Estados Unidos y China, a las puertas de una guerra comercial

El presidente de Estados Unidos Donald Trump dijo el miércoles que apoya endurecer las restricciones a inversiones extranjeras en tecnología crítica así como controles para la exportación de esos bienes, pero se abstuvo de mencionar medidas específicas contra China.

Tras un reporte que dio cuenta de “graves problemas” en las prácticas de comercio e inversión de China, Trump decidió que el “mejor enfoque para proteger tecnología crítica” es pedir al Congreso aumentar el poder del Comité de Inversiones Extranjeras en Estados Unidos (CFIUS).

En un comunicado, el mandatario dijo que si el Congreso no aprueba leyes para proteger “las joyas de la corona de propiedad tecnológica e intelectual estadounidense” emprenderá otras acciones.

Tras investigar las prácticas chinas de comercio e inversión durante un año, la Casa Blanca dijo el 29 de mayo que planeaba anunciar hacia el 30 de junio “restricciones a inversiones específicas y fortalecer los controles de exportación” que tendrían como blanco los esfuerzos de China por adquirir “tecnología industrial significativa”.

No obstante, este miércoles, Trump no mencionó a China y, en cambio, abogó por medidas aplicables a cualquier país.

La Casa Blanca pudo evitar dar un paso ostensible contra China para no alarmar aún más a los mercados que igualmente cerraron en baja debido al temor a eventuales represalias de Pekin contra empresas de Estados Unidos.

Esa mesura de la Casa Blanca fue, de todas formas, bien recibida tanto por las empresas como por expertos en comercio.

Emprender un esfuerzo legislativo “es el sendero a seguir ahora en vez de aplicar sanciones espécíficas contra China”, dijo a la AFP Kake Colvin del Consejo Nacional de Comercio Internacional.

La Cámara de Representantes aprobó el martes un proyecto que aumenta las potestades del CFIUS, un conjunto de organismos presidido por el secretario del Tesoro, Steven Mnuchin, y además amplió el tipo de negocios que serán vigilados.

De su lado un comité del Senado estudia una versión propia de ese proyecto por lo que ambas Cámaras deberán conciliar sus respectivos textos y enviar el definitivo a Trump para que lo homologue.

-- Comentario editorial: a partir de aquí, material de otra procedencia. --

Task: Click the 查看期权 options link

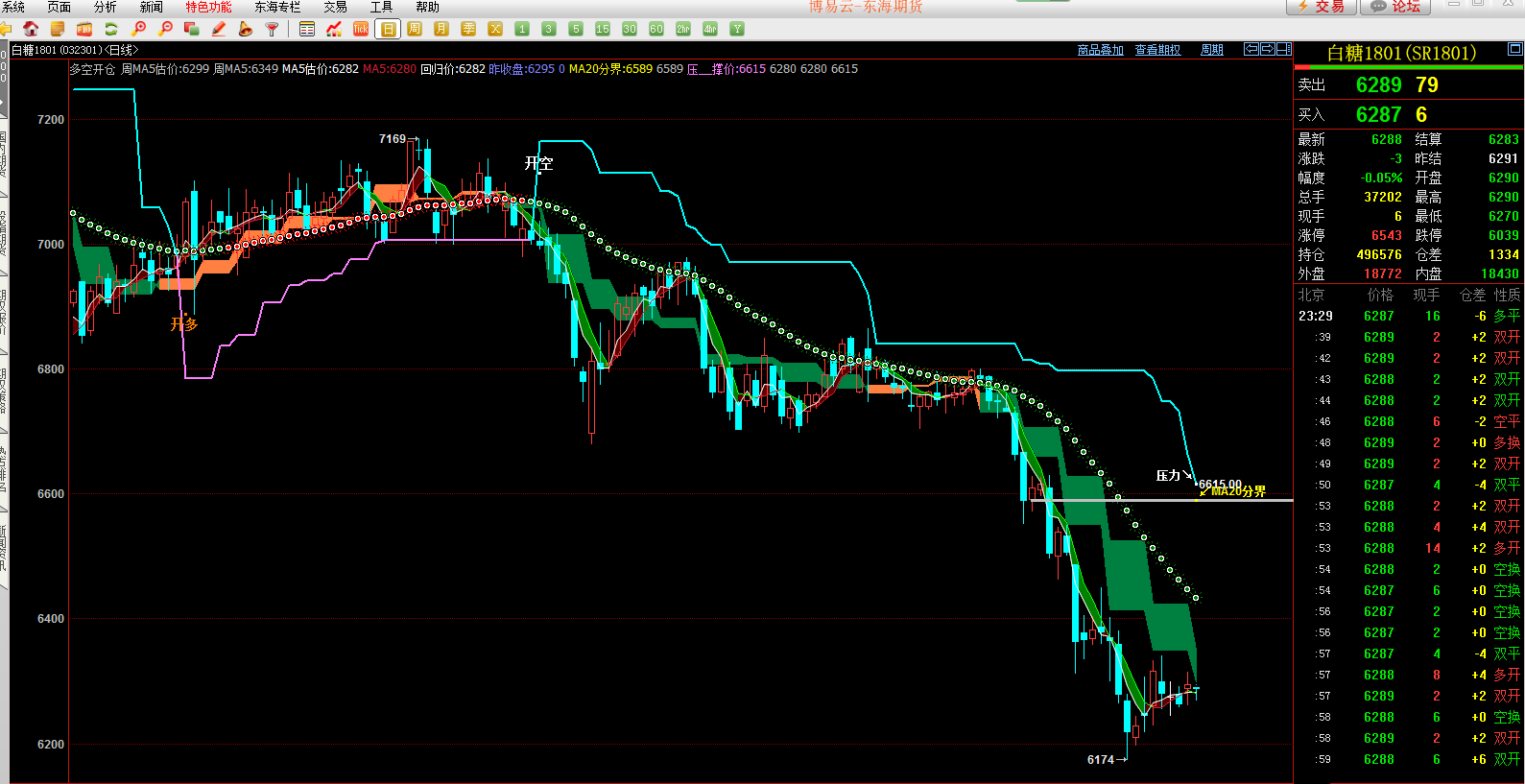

Trump dijo que la legislación ofrecería “herramientas adicionales para combatir predatorias prácticas de inversión que amenazan nuestro fundamental liderazgo tecnológico, la seguridad nacional y la futura prosperidad económica”.

– Drásticas medidas para inversiones –

La sola insinuación de una posible inspección del CFIUS, puede matar una potencial inversión. Ese comité ya ha bloqueado inversiones chinas en semiconductores e industria petrolera y también puso en su mira inversiones rusas en materia nuclear y la compra de un operador portuario por parte de capitales de Dubai.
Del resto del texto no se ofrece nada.